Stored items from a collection
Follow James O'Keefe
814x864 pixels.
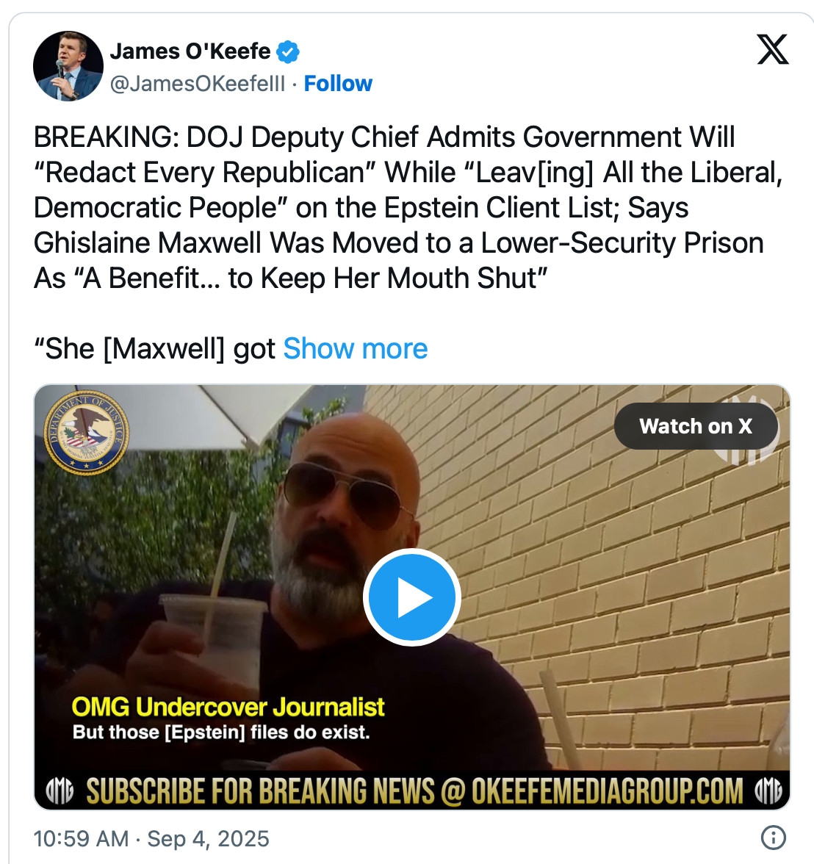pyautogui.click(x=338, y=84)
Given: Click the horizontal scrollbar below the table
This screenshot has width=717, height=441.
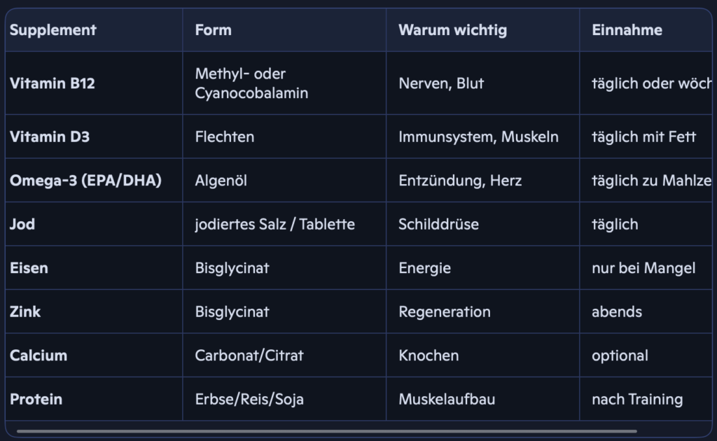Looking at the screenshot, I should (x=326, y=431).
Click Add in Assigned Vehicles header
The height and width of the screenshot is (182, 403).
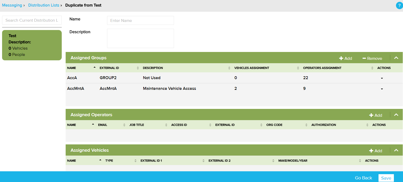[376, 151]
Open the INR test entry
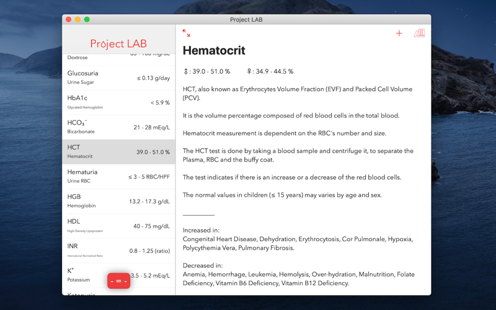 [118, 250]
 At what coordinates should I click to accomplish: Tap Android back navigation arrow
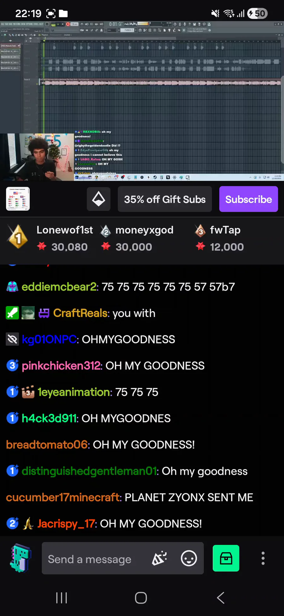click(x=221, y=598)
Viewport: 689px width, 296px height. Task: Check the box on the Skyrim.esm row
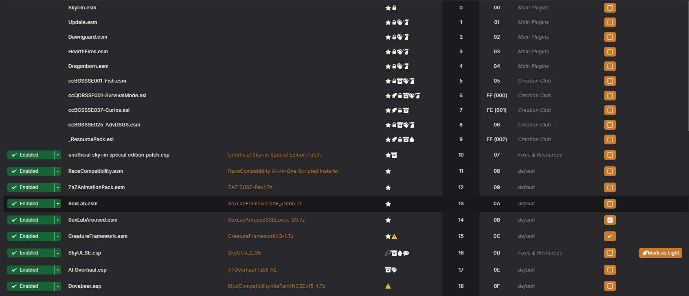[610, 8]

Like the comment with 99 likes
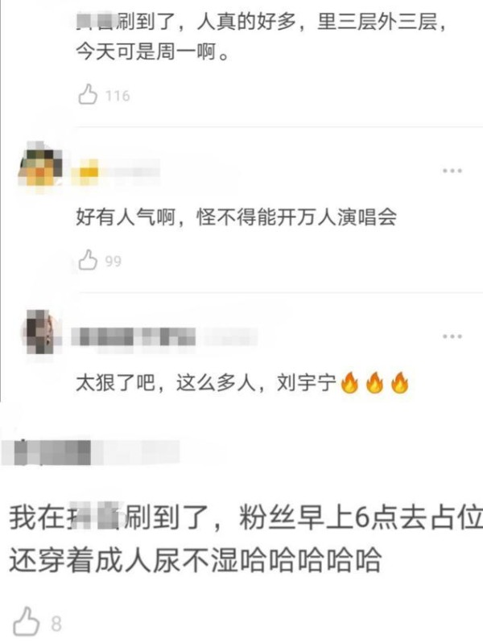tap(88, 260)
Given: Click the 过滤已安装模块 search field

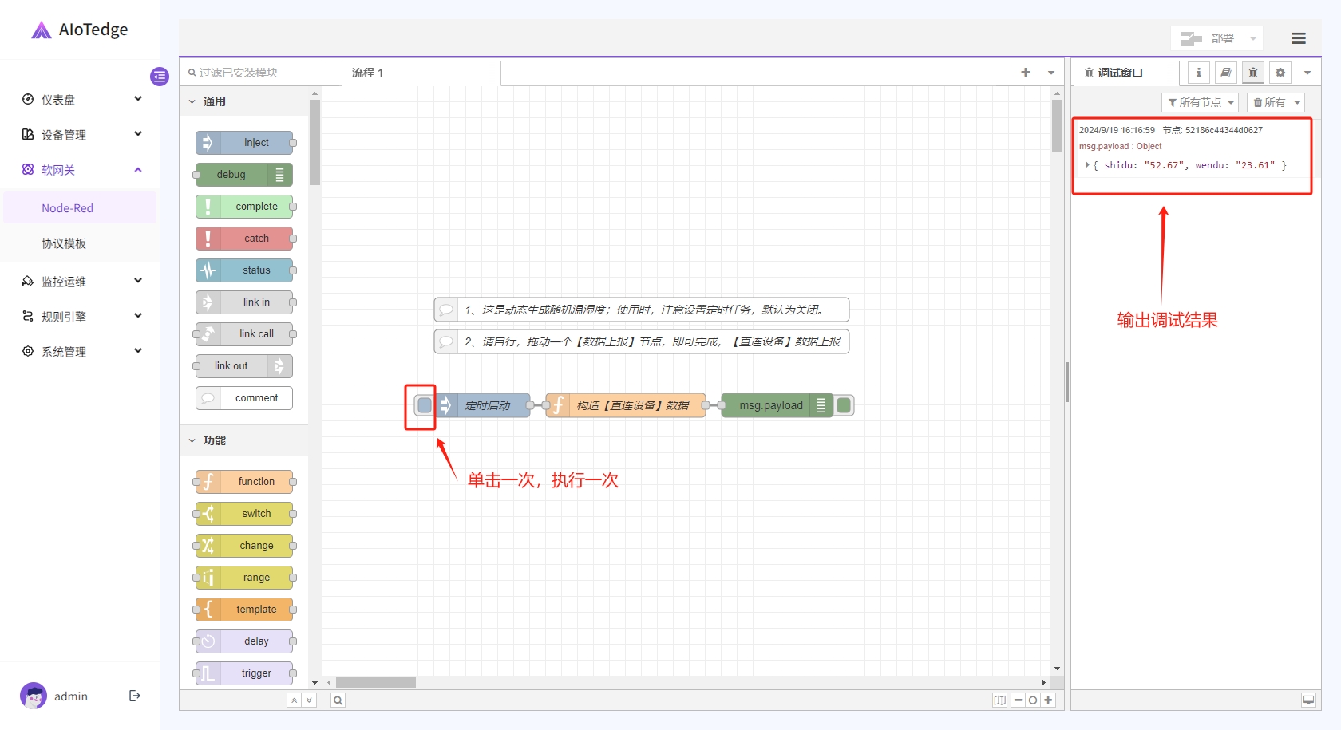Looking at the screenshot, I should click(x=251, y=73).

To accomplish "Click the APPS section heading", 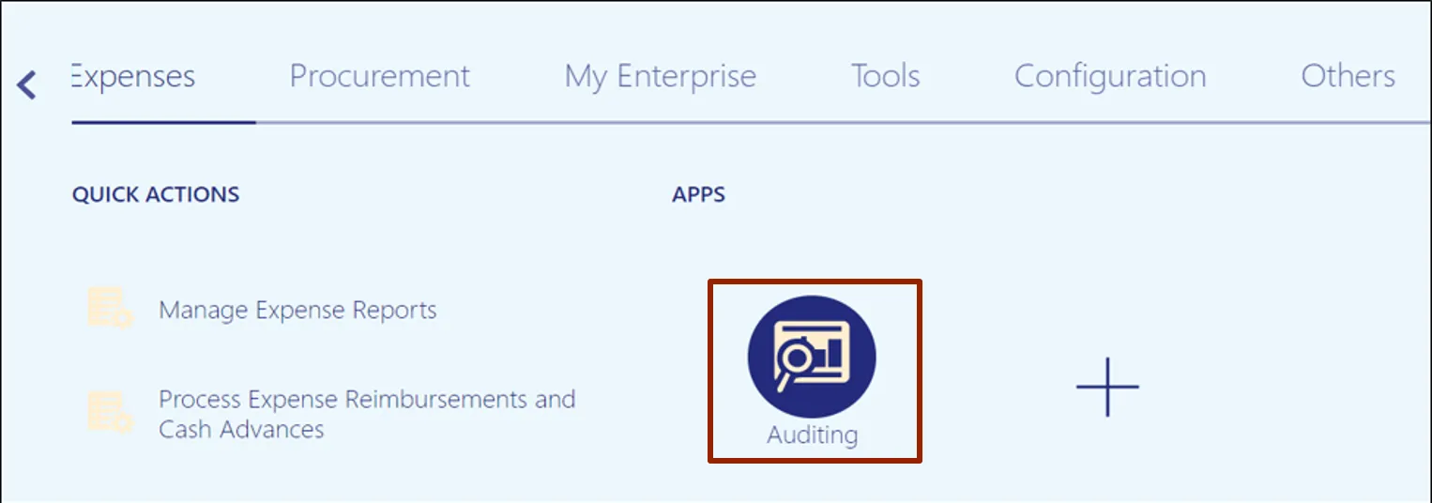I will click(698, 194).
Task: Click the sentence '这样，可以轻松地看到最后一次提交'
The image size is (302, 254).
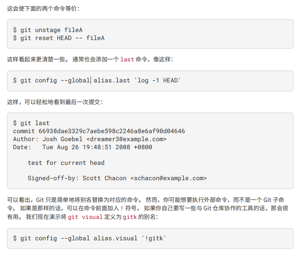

◆ Task brief:
In the records above, locate the line with "Task: Click the sentence '这样，可以轻松地看到最后一次提交'"; output it and each line after it through the last one, exactly, omitting pictures.

◆ Answer space:
Task: Click the sentence '这样，可以轻松地看到最后一次提交'
The image size is (302, 254).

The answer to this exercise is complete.